At 27 SEK IPCO market cap is: $510M (USD)

Net debt after Q4: $320M. (EV: $830M)

Based on their 2021 production guidance (42,000 barrels per day) and capex guidance ($37M) (https://www.international-petroleum.com/investors/presentations/) I calculate free cash flow of $185M for 2021 given WCS $50 and Brent $65.

Normalized capex in the coming five years looks to be around $80Mish and production $46,000ish barrels of oil per day = FCF of about $180M given today’s oil prices. That equates to an EV/FCF below 5. So less than five years of free cash flow to pay down all debt and buy back all shares.

Very handsome FCF yields that are difficult to find elsewhere in the market.
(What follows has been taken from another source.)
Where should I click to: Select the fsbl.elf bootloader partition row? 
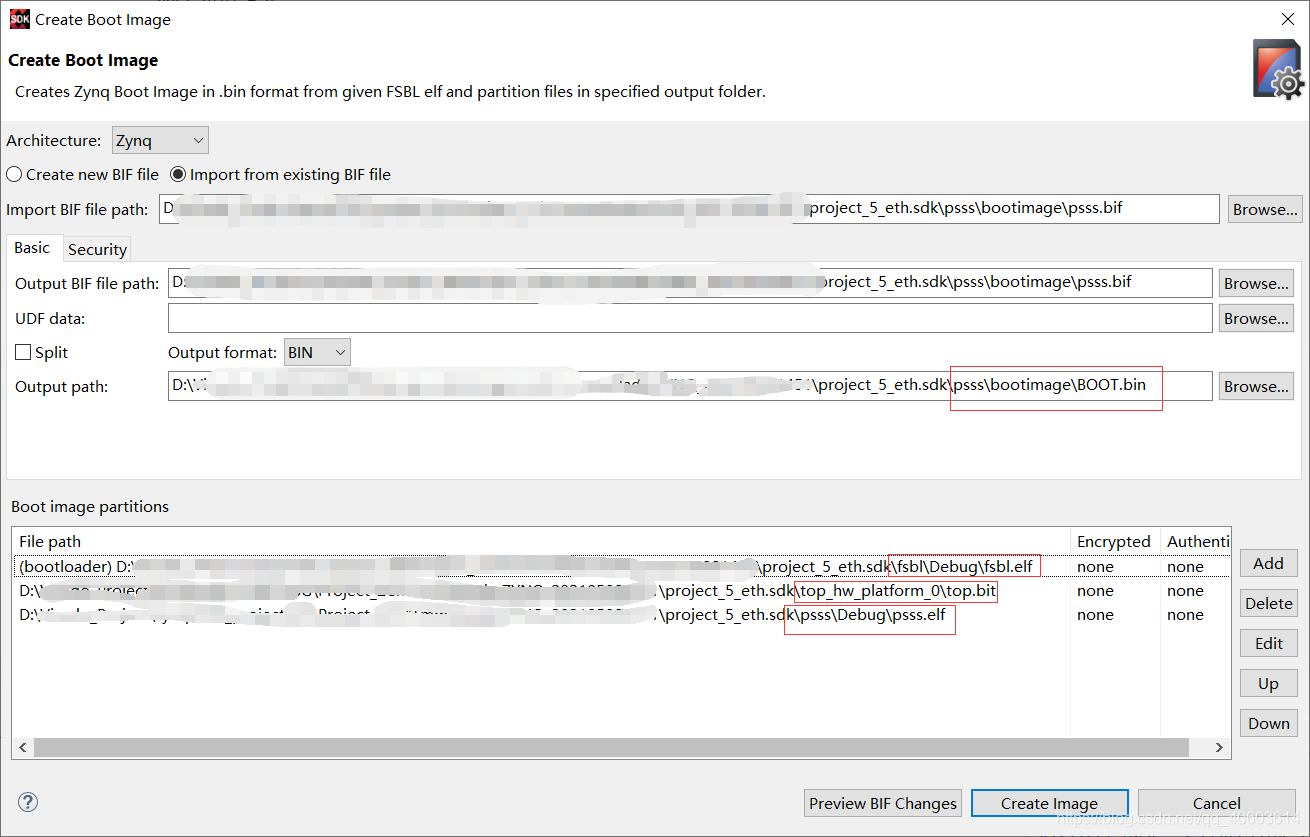[x=500, y=566]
And if my oil thesis turns out to be correct those free cash flows will be improving over the coming years.

So what will IPCO do will all this cash?

Resource companies have a tendency towards growth for the sake of growth, often at the expense of value per share. However, the Lundin companies have demonstrated again and again over the years that per share thinking permeates their culture.

IPCO has demonstrated a willingness to shrink the company via accretive buybacks when debt was manageable and the discount to net asset value was large. My sense from the recent Capital Markets Day from last week (https://edge.media-server.com/mmc/p/x8ykwcpj) is that this could be in the works again in about a year’s time when debt has come down to a more suitable level.

Caution now is the main focus after a tough 2020. As it is for pretty much everyone in the industry. Which is why supply is so constrained. And which again is why oil prices could meet little resistance on the way up even though Saudi and Russian oil will fill some of the gaps in the months to come. The larger question is whether they are able to further out in time, even 1-2 years from now.

IPCO has proven and probable reserves (2P) lasting 18 years. They also own a project (“Blackrod”) with potential for adding 3x of those reserves a few years down the road if oil prices stay elevated. That could potentially add 150% of production although it is doubtful IPCO can lift this project without a partner given the size of it. The valuation of this project is close to 0 currently among analysts. However, that could change in a big way in a higher price environment. Worth noting that the previous owners have already invested $180M into this project.

How about further acquisitions? Lots of struggling companies and majors that want to divest at cheap prices. Why not pick up the spoils on the side of the road? Frankly, I hope they don’t go down that route, even though it could potentially add more longer term value. I prefer to think that now is the time to harvest at as low risk as possible. Seems to me they have plenty of run way and a size that is adequate.

Conclusion

If my view that oil is heading towards Brent $70-$80 in the coming 2-3 years plays out and if we return to normalized valuation multiples the stock could easily 5x over that time frame.

At current oil prices I would expect at least a 2x over the coming year or two.

I would expect the truly long-term investors who are able to sit on their butt for 10-20 years to be collecting some fat dividends over that time period.

Supposing oil prices fall from here I think there is a lot of cushion built into the current share price. Also, the Saudis have demonstrated a willingness towards quick cuts (unilaterally even) in case demand wanes. That ought to keep a floor under the price. Given their own precarious economic situation I doubt they will be tempted to start yet another price war.

Disclaimer: I own shares in International Petroleum. If you become interested in the company based on this article please do your own due diligence before buying or selling shares in the company.